-- GIVEN REQUEST 1 --
In the text below on estimating body direction, decide whether each statement agrees with it: (a) the convex point nearest the concave point of the foot outline stands for the toes; (b) when one foot is off the ground, body orientation is the average of both feet's directions; (c) with knee features, only the left-to-right and right-to-left directions are taken into account. Answer yes or no for each, quoting the words of the text that settle it.
-- GIVEN REQUEST 2 --
According to the text below on estimating body direction, which algorithm finds the inflection points of the lower part of the silhouette?

This task consists to split the lower human shape into separated legs, separated lower legs or grouped legs (The two first cases include the case where the knee of one leg is inflected). We associate to each foot a base line defined by two extremities of the foot located between the heel and the toes. The outline of lower part is processed in order to determine the baseline of the feet located between the heel and the toes. Firstly, high convexities points Cv ₁ and Cv ₂ characterizing the outline foot are located (see Fig. 4). Secondly, the last point of interest Cc representing a high concavity on this outline is located, such as the distances CcCv ₂ is minimal. The convex point that represents toes, will be the closest point to the concave point of the feet outline, the other convex point will obviously correspond to the heel. Thus the base line joins the two convexities of the foot and the orientation of feet corresponds to the vector carried by the feet base line.

Applying the 2D quasi-invariant, the angle between the two vectors measured in 3D-space varies slowly in the image as viewpoint varies [2]. As in the scene the disposition of foot vectors is restricted by the human physic constraints, it will be the same case in image plane; the body direction is inferred as the average of foot directions. Once the base lines of feet are extracted, body orientation is computed as the resultant vector of the two orientations (see Fig. 5a). When one foot is not put on the ground, which correspond to a high inflection of the knee, the resultant vector will have the direction of the base line of the other foot (see Fig. 5b).

Body Direction Estimation Using Knee’s Features:

Extraction of inflection points consists to find the best concave or convex pixels of the lower part of the silhouette using the Chetverikov’s algorithm [5]. Among the selected points of inflection p, \(p^*\) which is the farthest to the line binding p ^- and \(p^+\) is chosen. The position of \(p^-, p^+\) to \(p^*\) is a parameter (see Fig. 6).

Many types of knees inflexion may be located (see Fig. 7). The direction of the body follows the direction of the inflected knee considered as the direction of the line joining the concave point to the convex one. Only the direction left towards right and inversely will be considered.

Body Direction Estimation Using Head-Shoulders Features:

Applying the algorithm of D. Chetverikov [5], the two concave points (left and right) delineating the head and the two convex points (left and right) extremities of shoulders are located. Head is separated by locating the pixel having the minimum angle among the selected point candidates. The two convex pixels are located based on high curvature. Each pixel is characterized by the fact that it is the farthest from the line (L) connecting the beginning of the shoulder and the end pixel of the head-shoulders outline (see Fig. 8).

-- RAW DATA --
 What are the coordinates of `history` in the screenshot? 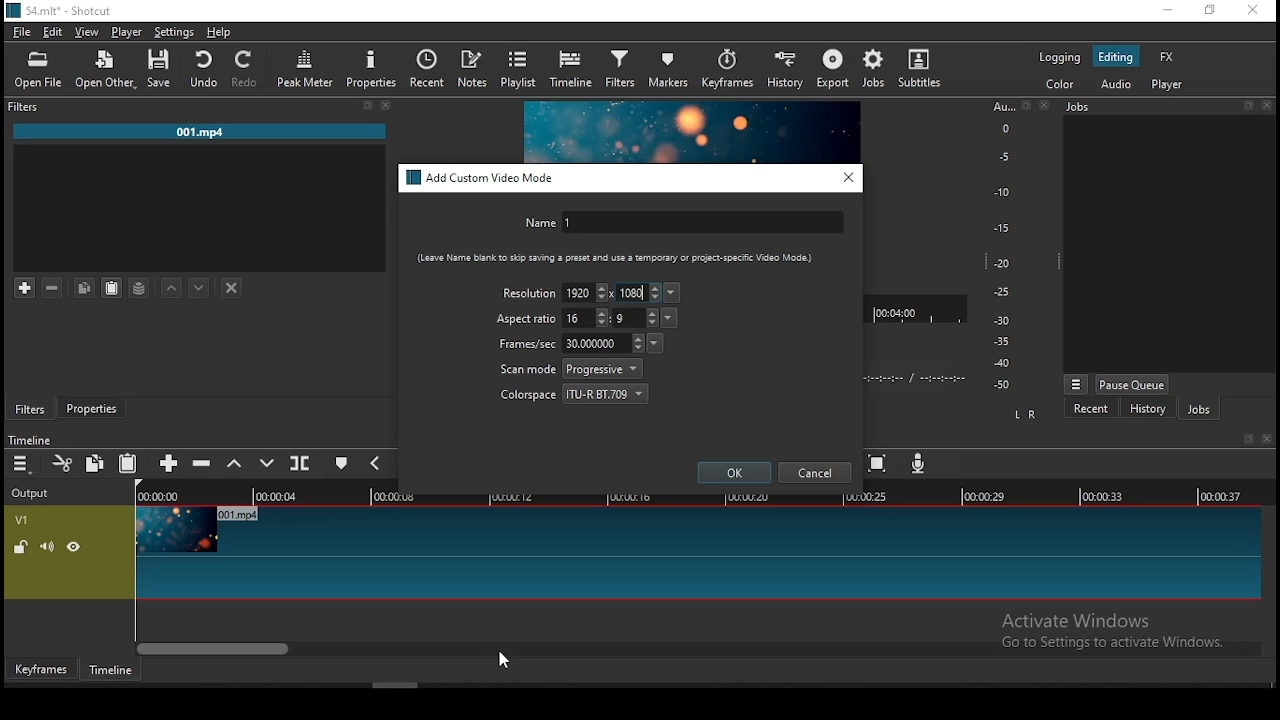 It's located at (1147, 411).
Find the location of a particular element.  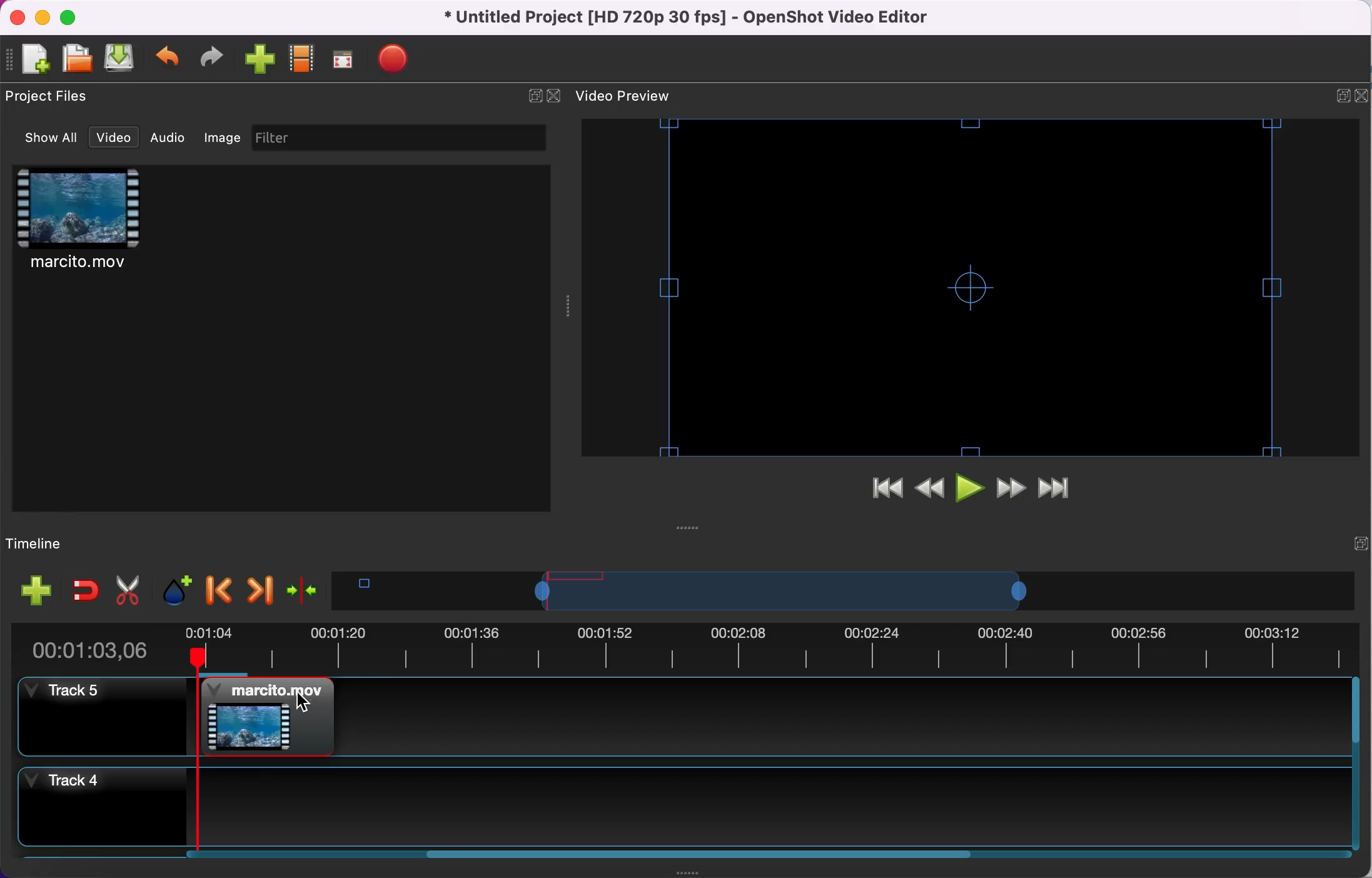

cut is located at coordinates (123, 591).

-- CORRECT ANSWER 1 --
(a) Yes: "The convex point that represents toes, will be the closest point to the concave point of the feet outline"
(b) No: "the resultant vector will have the direction of the base line of the other foot"
(c) Yes: "Only the direction left towards right and inversely will be considered."

-- CORRECT ANSWER 2 --
Chetverikov's algorithm.